Nov  7 19:07:40 red-viper dhclient: No working leases in persistent database - sleeping.

It's because the dhcpd process on the first server died. So there's no dhcp server in the network in this moment.
I don't get it -- there were two dhcp servers, they were working in failover mode, and when one of them went
offline, the second one also refused to work and committed suicide, and died. :)

I think it's not the way this should work, so what did I do wrong?

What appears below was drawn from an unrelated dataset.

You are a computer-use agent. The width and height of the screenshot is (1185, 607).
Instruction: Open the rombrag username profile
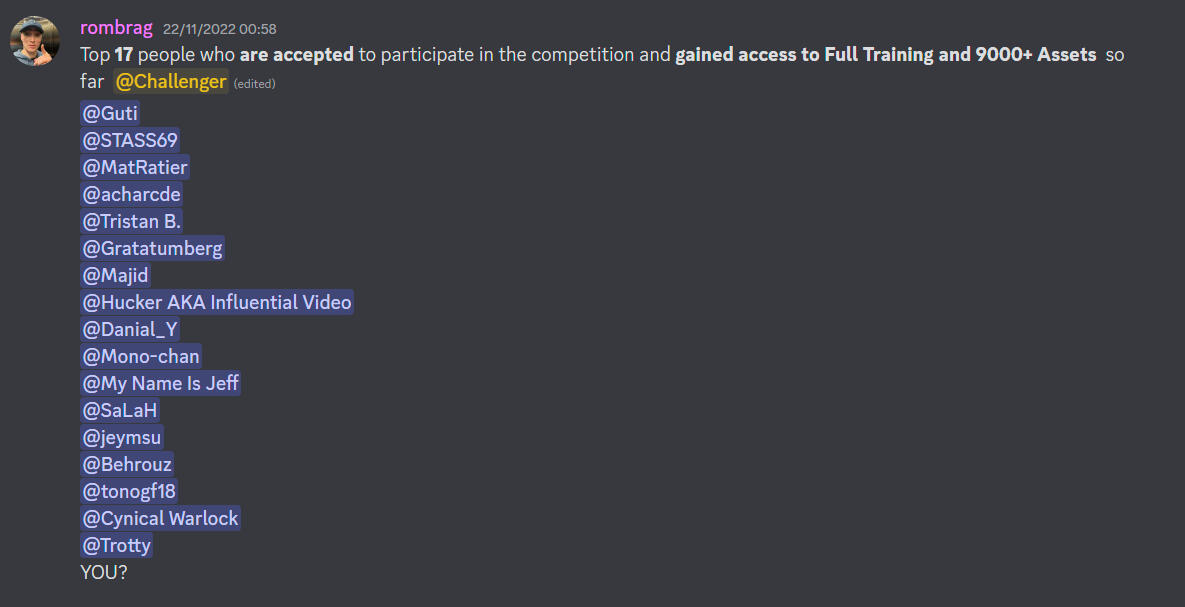(116, 28)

Both servers have version 4.2.4.

Below are two config files, one for each server:

------------------------------------------------------------------------
#
# /etc/dhcpd.conf for primary DHCP server
#

authoritative;
ddns-update-style none;

failover peer "dhcp-failover" {
	primary;
	address 192.168.1.1;
	port 520;
	peer address 192.168.1.2;
	peer port 519;
	max-response-delay 60;
	max-unacked-updates 10;
	mclt 3600;
	split 128;
	load balance max seconds 3;
}

default-lease-time 60;
min-lease-time 60;
max-lease-time 60;

subnet 192.168.1.0 netmask 255.255.255.0 {
	option routers 192.168.1.1;
	option subnet-mask 255.255.255.0;
	option broadcast-address 192.168.1.255;
	option domain-name "mhouse.lh";
	option domain-name-servers 192.168.1.1;
#	option ntp-servers 192.168.1.1;
	always-broadcast true;

	pool {
		failover peer "dhcp-failover";
		default-lease-time 60;
		min-lease-time 60;
		max-lease-time 60;
		range 192.168.1.160 192.168.1.250;
	}
}

subnet 10.1.0.0 netmask 255.255.0.0 {
}

group {
	use-host-decl-names on;

	host the-hound {
#		option host-name "the-hound";
		hardware ethernet 3c:4a:92:00:4c:5b;
		fixed-address 192.168.1.150;
	}

	host samknows {
#		option host-name "samknows";
		hardware ethernet e8:94:f6:c4:00:2a;
		fixed-address 192.168.1.20;
	}
}
------------------------------------------------------------------------
------------------------------------------------------------------------
#
# /etc/dhcpd.conf for secondary DHCP server
#

authoritative;
ddns-update-style none;

failover peer "dhcp-failover" {
	secondary;
	address 192.168.1.2;
	port 519;
	peer address 192.168.1.1;
	peer port 520;
	max-response-delay 60;
	max-unacked-updates 10;
	load balance max seconds 3;
}

default-lease-time 60;
min-lease-time 60;
max-lease-time 60;

subnet 192.168.1.0 netmask 255.255.255.0 {
	option routers 192.168.1.1;
	option subnet-mask 255.255.255.0;
	option broadcast-address 192.168.1.255;
	option domain-name "mhouse.lh";
	option domain-name-servers 192.168.1.1;
#	option ntp-servers 192.168.1.1;
	always-broadcast true;

	pool {
		failover peer "dhcp-failover";
		default-lease-time 60;
		min-lease-time 60;
		max-lease-time 60;
		range 192.168.1.160 192.168.1.250;
	}
}

subnet 10.1.0.0 netmask 255.255.0.0 {
}

group {
	use-host-decl-names on;

	host the-hound {
#		option host-name "the-hound";
		hardware ethernet 3c:4a:92:00:4c:5b;
		fixed-address 192.168.1.150;
	}

	host samknows {
#		option host-name "samknows";
		hardware ethernet e8:94:f6:c4:00:2a;
		fixed-address 192.168.1.20;
	}
}
------------------------------------------------------------------------